● **Given instruction**:
Shift the listing lines starting at the one containing "You are a computer-use agent." and ending at the one containing "pyautogui.click(x=1158, y=775)", both included. Reproduce those lines in full, requests included, with 52 added to every coordinate in the answers.

● **Stored data**:
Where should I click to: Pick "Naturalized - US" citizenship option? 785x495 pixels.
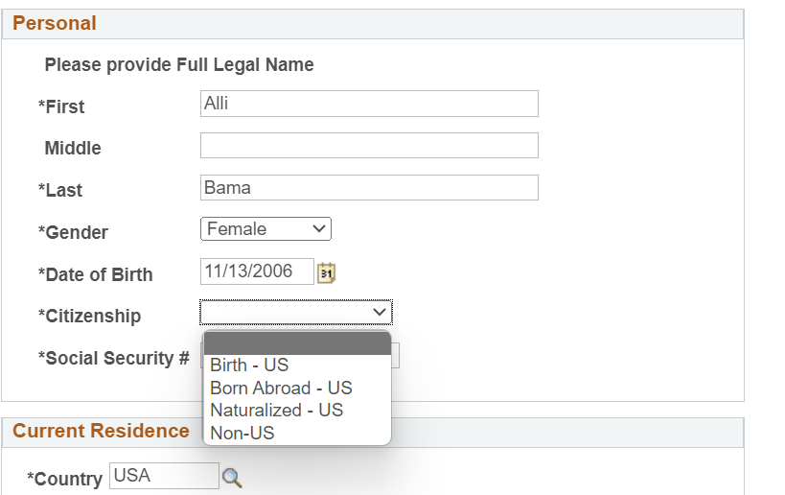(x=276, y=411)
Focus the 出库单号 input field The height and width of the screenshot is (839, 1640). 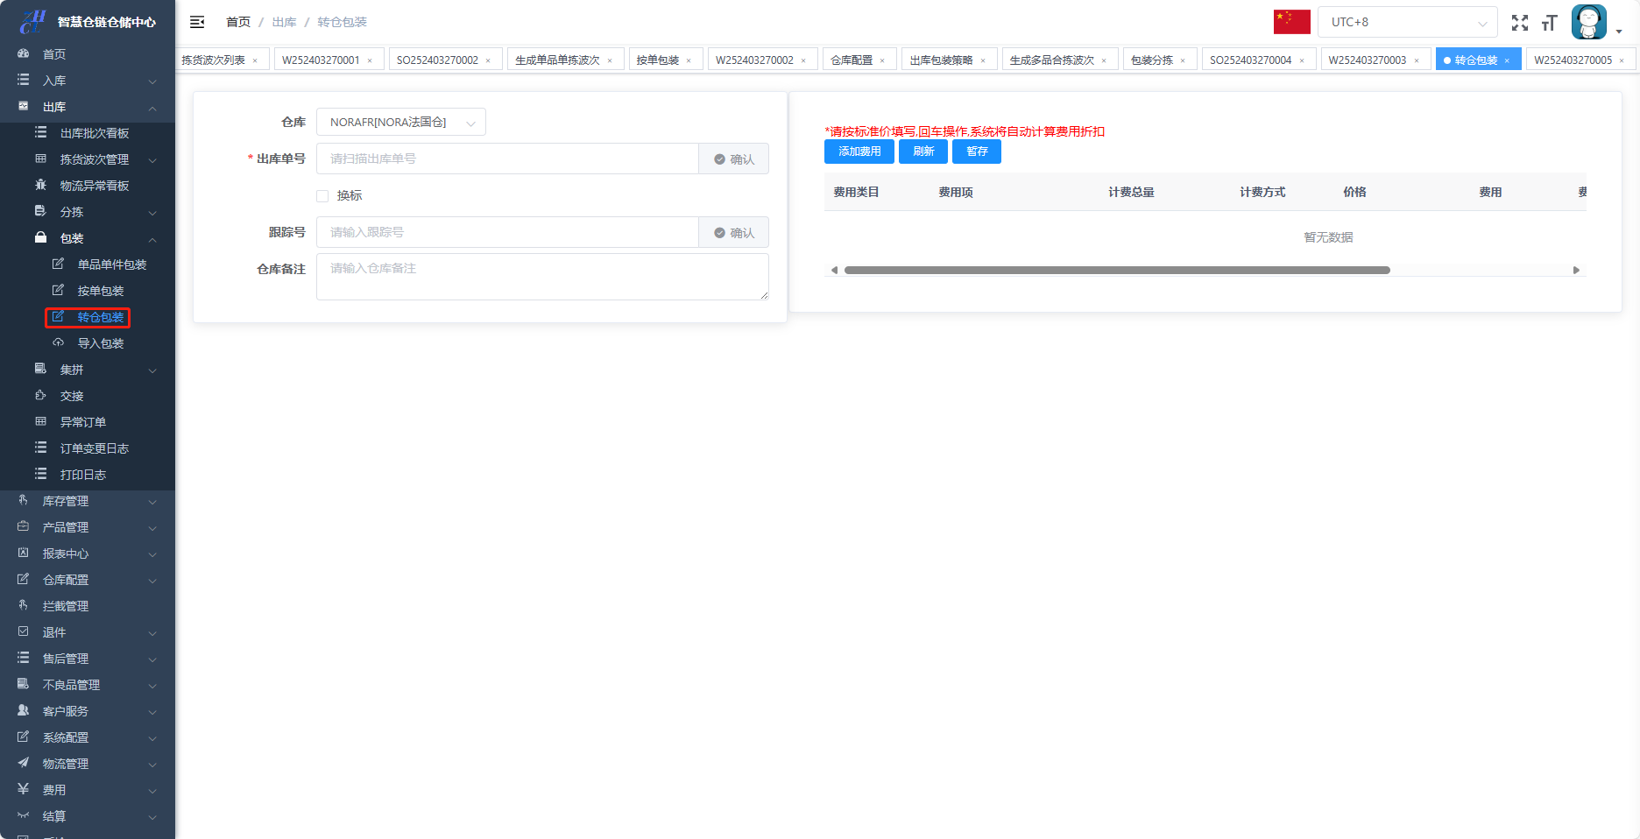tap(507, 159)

...

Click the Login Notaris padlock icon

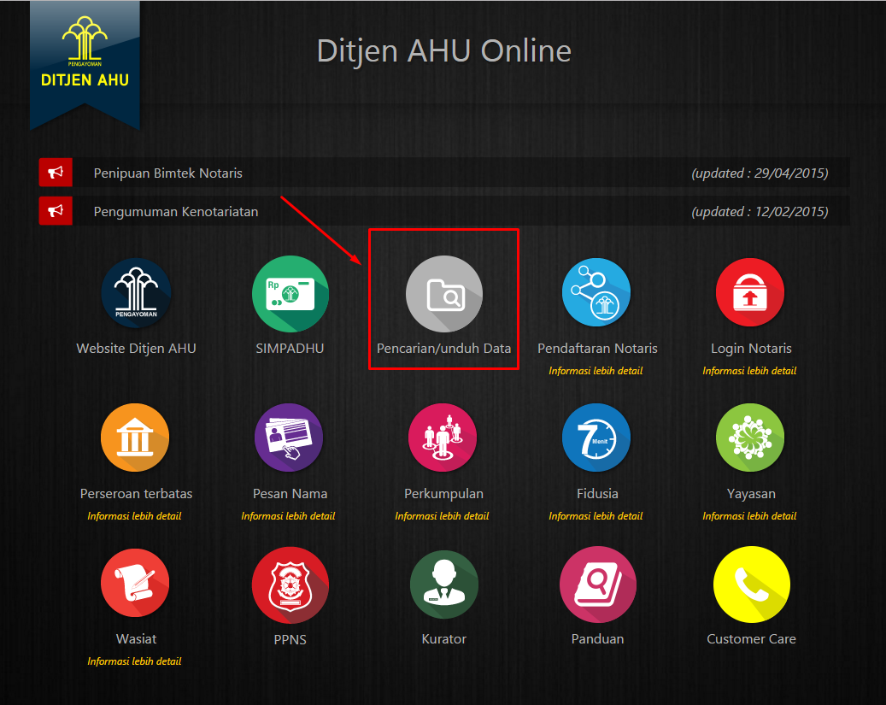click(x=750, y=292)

...

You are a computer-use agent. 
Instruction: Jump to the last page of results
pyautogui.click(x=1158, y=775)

● **Complete output**:
You are a computer-use agent. 
Instruction: Jump to the last page of results
pyautogui.click(x=1210, y=827)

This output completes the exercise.